During his years at Wisconsin and for several years thereafter when he moved to the University of Chicago, Komai Sensei would teach advanced Japanese during the summer at the Columbia University. There he also had a great impact on a number of students who were to go on to graduate study in various fields of Japanese and Chinese studies. It takes a great deal of energy to teach regularly in the top notch summer programs, and these years were among his most productive. I'm sure the opportunity to teach dedicated students in the intensive atmosphere of a summer session was motivation enough for Komai Sensei to do this year after year, but once again the lure of New York's restaurants and night life provided an exciting added incentive. Back in the days before sushi restaurants were not to be found in every town around, it was a treat to visit the great Japanese restaurants of New York, not to mention the steak houses and French restaurants that Komai Sensei and Kikuko-san enjoyed so much.

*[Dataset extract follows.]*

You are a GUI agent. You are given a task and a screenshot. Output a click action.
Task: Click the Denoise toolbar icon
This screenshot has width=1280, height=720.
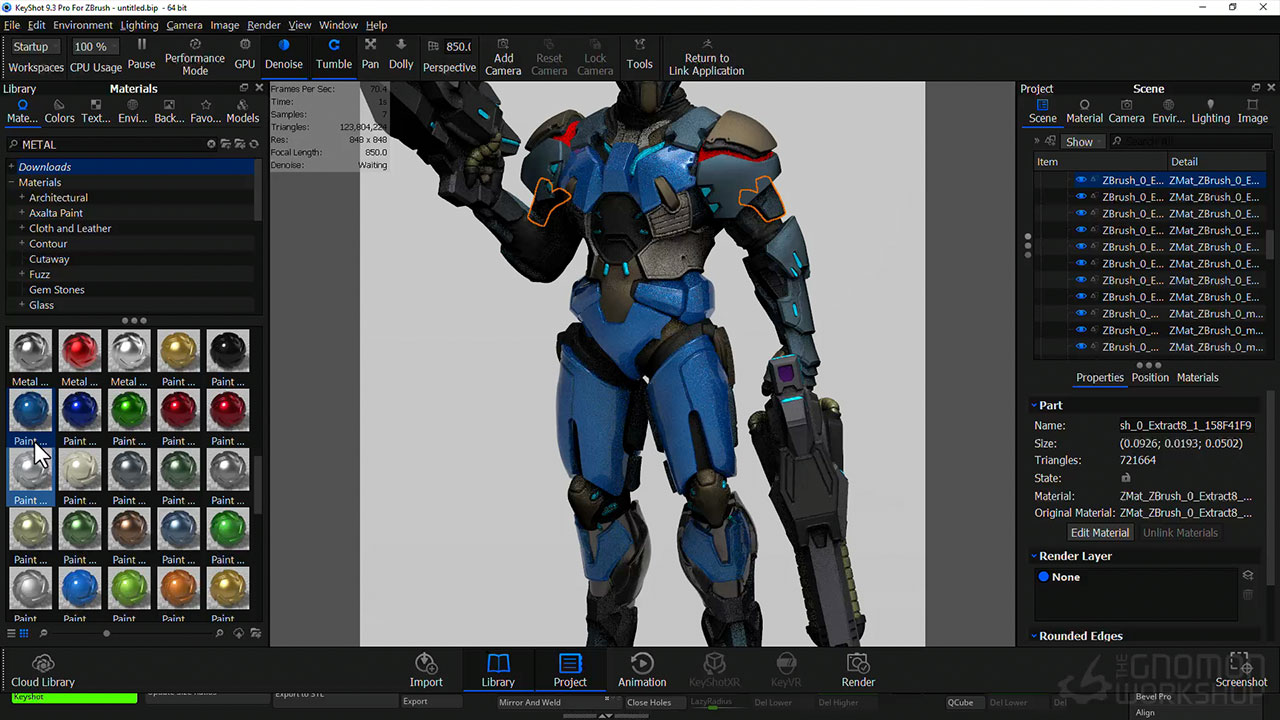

From the University of Wisconsin Komai Sensei went to the University of Chicago, where he served as Director of the Japanese Language Program and again had a great impact on a number of students in its flourishing graduate program. While he was at the University of Chicago, Komai Sensei served as President of the Association of Teachers of Japanese, twenty-five years ago, from 1975-77, the first Japanese national to do so. He also served several terms as a member of the Board of Directors of the ATJ.

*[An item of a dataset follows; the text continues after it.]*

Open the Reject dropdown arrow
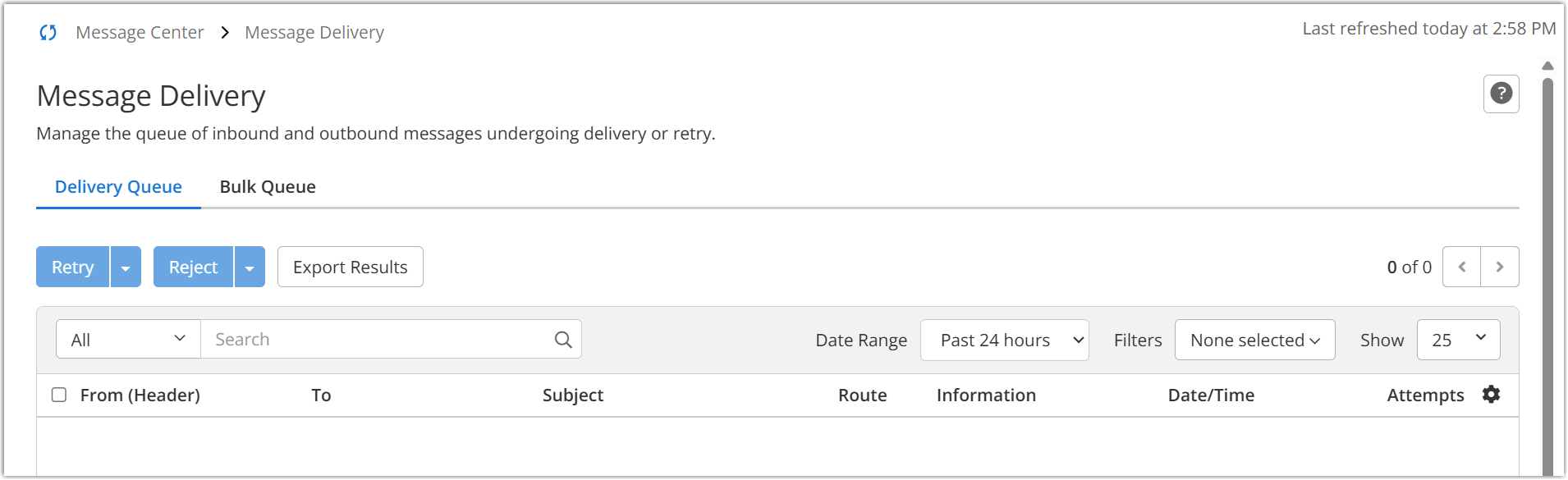Image resolution: width=1568 pixels, height=480 pixels. 250,267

Komai Sensei returned to Japan in 1983 to take a position at Nanzan University, where he taught until a year before his death. At Nanzan, during his years as Director of the Center for Japanese Studies, he was instrumental in making the CJS one of the best programs for foreign students studying in Japan, not for just students from the U.S. but from Asia and Europe as well. He founded both the graduate and undergraduate programs in Japanese language, and certainly he was a key member of the team that developed it into one of the best programs in Japan, whose students are very active in our sister organization, Nihongo Kyoiku Gakkai. Nanzan is also recognized world-wide for the three international conferences on Japanese language and pedagogy he organized, truly international conferences drawing participants from around the globe.

Early in his career Komai Sensei wrote several articles and pieces on Japanese theoretical linguistics, and somewhat later he wrote on Japanese language education, particularly in Japanese. However, he is best known, particularly by members of this organization, for his two texts An Introduction to Classical Japanese and An Introduction to Kanbun. It is not for me to comment on these texts, but I think it is worth noting that both of them depend entirely on having a skilled instructor present in order to be used effectively. He was a minimalist when it came to textbooks, which he recognized as tools, only as useful as the quality of the teacher who uses them. What really counts is what goes on between the teacher and student.

As we gather to pay tribute to Komai Sensei it is only appropriate that this take place at an ATJ/AAS conference. Komai Sensei was a great teacher, and he was also a delightful companion. During conferences his hotel room was always the place to go in evenings for lively discussion after all the panels were finished. He insisted that the atmosphere in his room be casual, and he delighted in introducing young graduate students to senior professors and seeing that their drinks were always full. He was a master at breaking the ice, both literally and figuratively. He was generous in his support of students, sometime making his room available during conferences for those who couldn't afford the high cost of a hotel room, always willing to help out when someone was in a pinch. Sensei and his wife Kikuko-san were superb hosts, and many of you may remember his famous Golden Week barbecues in Kyoto, which always brought together a very eclectic group of guests.

Komai Sensei held himself to very high standards, and I don't know if he fully realized how greatly his teaching and mentoring affected his students and colleagues. For those of us fortunate to have known him personally, his legacy will remain with us as we try to achieved a modicum of the success he had. He was one of the pioneers of Japanese language education in the U.S. and Japan, and he will be greatly missed.